== Data to process ==
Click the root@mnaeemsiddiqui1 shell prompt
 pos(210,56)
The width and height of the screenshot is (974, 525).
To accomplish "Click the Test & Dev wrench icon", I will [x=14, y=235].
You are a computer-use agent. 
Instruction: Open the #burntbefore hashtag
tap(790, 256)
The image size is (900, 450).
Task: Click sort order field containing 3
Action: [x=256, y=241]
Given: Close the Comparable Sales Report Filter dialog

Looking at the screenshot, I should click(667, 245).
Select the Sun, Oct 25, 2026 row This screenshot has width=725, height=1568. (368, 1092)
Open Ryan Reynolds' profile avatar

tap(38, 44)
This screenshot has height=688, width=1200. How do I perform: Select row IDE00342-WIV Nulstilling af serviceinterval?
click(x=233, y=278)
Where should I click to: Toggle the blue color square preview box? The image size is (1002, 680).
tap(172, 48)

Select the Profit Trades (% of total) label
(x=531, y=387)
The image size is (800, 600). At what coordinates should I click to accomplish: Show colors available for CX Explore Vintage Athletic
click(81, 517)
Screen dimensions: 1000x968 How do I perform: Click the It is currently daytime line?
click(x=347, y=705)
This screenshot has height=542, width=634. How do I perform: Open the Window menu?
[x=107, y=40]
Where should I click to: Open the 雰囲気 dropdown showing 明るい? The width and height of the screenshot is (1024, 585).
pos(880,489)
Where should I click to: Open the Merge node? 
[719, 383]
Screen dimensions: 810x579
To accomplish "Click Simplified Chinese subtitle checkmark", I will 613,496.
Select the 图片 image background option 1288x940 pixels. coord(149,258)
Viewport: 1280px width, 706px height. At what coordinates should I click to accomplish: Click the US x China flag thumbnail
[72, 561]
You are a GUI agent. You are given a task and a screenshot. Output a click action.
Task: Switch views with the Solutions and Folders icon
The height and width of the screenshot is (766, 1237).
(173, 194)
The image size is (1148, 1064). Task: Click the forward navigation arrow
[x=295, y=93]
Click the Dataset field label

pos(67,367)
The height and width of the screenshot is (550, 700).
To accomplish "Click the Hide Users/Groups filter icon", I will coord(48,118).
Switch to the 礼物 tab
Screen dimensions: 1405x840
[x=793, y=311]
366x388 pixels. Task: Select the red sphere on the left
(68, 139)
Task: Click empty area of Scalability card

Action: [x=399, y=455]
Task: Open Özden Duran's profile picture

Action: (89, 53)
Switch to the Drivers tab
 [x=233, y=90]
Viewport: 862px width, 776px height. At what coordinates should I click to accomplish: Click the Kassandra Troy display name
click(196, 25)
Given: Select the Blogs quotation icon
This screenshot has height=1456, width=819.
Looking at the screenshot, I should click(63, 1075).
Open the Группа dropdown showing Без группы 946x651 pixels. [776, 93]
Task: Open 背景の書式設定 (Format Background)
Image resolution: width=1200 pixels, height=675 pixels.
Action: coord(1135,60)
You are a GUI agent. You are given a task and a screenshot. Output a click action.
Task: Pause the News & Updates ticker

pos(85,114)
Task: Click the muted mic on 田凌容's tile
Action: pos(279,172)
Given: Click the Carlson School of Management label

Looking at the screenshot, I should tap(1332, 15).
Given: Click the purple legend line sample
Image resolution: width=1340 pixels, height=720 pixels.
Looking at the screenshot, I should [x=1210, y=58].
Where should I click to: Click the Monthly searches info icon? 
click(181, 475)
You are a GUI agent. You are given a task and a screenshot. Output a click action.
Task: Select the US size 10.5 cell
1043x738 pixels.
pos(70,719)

== Aim of the task ==
Your task is to restate all of the records above word for word.

== Expected output ==
Click the root@mnaeemsiddiqui1 shell prompt
 pos(210,56)
The width and height of the screenshot is (974, 525).
To accomplish "Click the Test & Dev wrench icon", I will [x=14, y=235].
You are a computer-use agent. 
Instruction: Open the #burntbefore hashtag
tap(790, 256)
The image size is (900, 450).
Task: Click sort order field containing 3
Action: [x=256, y=241]
Given: Close the Comparable Sales Report Filter dialog

Looking at the screenshot, I should click(667, 245).
Select the Sun, Oct 25, 2026 row This screenshot has width=725, height=1568. (368, 1092)
Open Ryan Reynolds' profile avatar

tap(38, 44)
This screenshot has height=688, width=1200. How do I perform: Select row IDE00342-WIV Nulstilling af serviceinterval?
click(x=233, y=278)
Where should I click to: Toggle the blue color square preview box? The image size is (1002, 680).
tap(172, 48)

Select the Profit Trades (% of total) label
(x=531, y=387)
The image size is (800, 600). At what coordinates should I click to accomplish: Show colors available for CX Explore Vintage Athletic
click(81, 517)
Screen dimensions: 1000x968 How do I perform: Click the It is currently daytime line?
click(x=347, y=705)
This screenshot has height=542, width=634. How do I perform: Open the Window menu?
[x=107, y=40]
Where should I click to: Open the 雰囲気 dropdown showing 明るい? The width and height of the screenshot is (1024, 585).
pos(880,489)
Where should I click to: Open the Merge node? 
[719, 383]
Screen dimensions: 810x579
To accomplish "Click Simplified Chinese subtitle checkmark", I will 613,496.
Select the 图片 image background option 1288x940 pixels. coord(149,258)
Viewport: 1280px width, 706px height. At what coordinates should I click to accomplish: Click the US x China flag thumbnail
[72, 561]
You are a GUI agent. You are given a task and a screenshot. Output a click action.
Task: Switch views with the Solutions and Folders icon
The height and width of the screenshot is (766, 1237).
(173, 194)
The image size is (1148, 1064). Task: Click the forward navigation arrow
[x=295, y=93]
Click the Dataset field label

pos(67,367)
The height and width of the screenshot is (550, 700).
To accomplish "Click the Hide Users/Groups filter icon", I will coord(48,118).
Switch to the 礼物 tab
Screen dimensions: 1405x840
[x=793, y=311]
366x388 pixels. Task: Select the red sphere on the left
(68, 139)
Task: Click empty area of Scalability card

Action: [x=399, y=455]
Task: Open Özden Duran's profile picture

Action: (89, 53)
Switch to the Drivers tab
 [x=233, y=90]
Viewport: 862px width, 776px height. At what coordinates should I click to accomplish: Click the Kassandra Troy display name
click(196, 25)
Given: Select the Blogs quotation icon
This screenshot has height=1456, width=819.
Looking at the screenshot, I should click(63, 1075).
Open the Группа dropdown showing Без группы 946x651 pixels. [776, 93]
Task: Open 背景の書式設定 (Format Background)
Image resolution: width=1200 pixels, height=675 pixels.
Action: coord(1135,60)
You are a GUI agent. You are given a task and a screenshot. Output a click action.
Task: Pause the News & Updates ticker

pos(85,114)
Task: Click the muted mic on 田凌容's tile
Action: pos(279,172)
Given: Click the Carlson School of Management label

Looking at the screenshot, I should tap(1332, 15).
Given: Click the purple legend line sample
Image resolution: width=1340 pixels, height=720 pixels.
Looking at the screenshot, I should [x=1210, y=58].
Where should I click to: Click the Monthly searches info icon? 
click(181, 475)
You are a GUI agent. You are given a task and a screenshot. Output a click action.
Task: Select the US size 10.5 cell
1043x738 pixels.
pos(70,719)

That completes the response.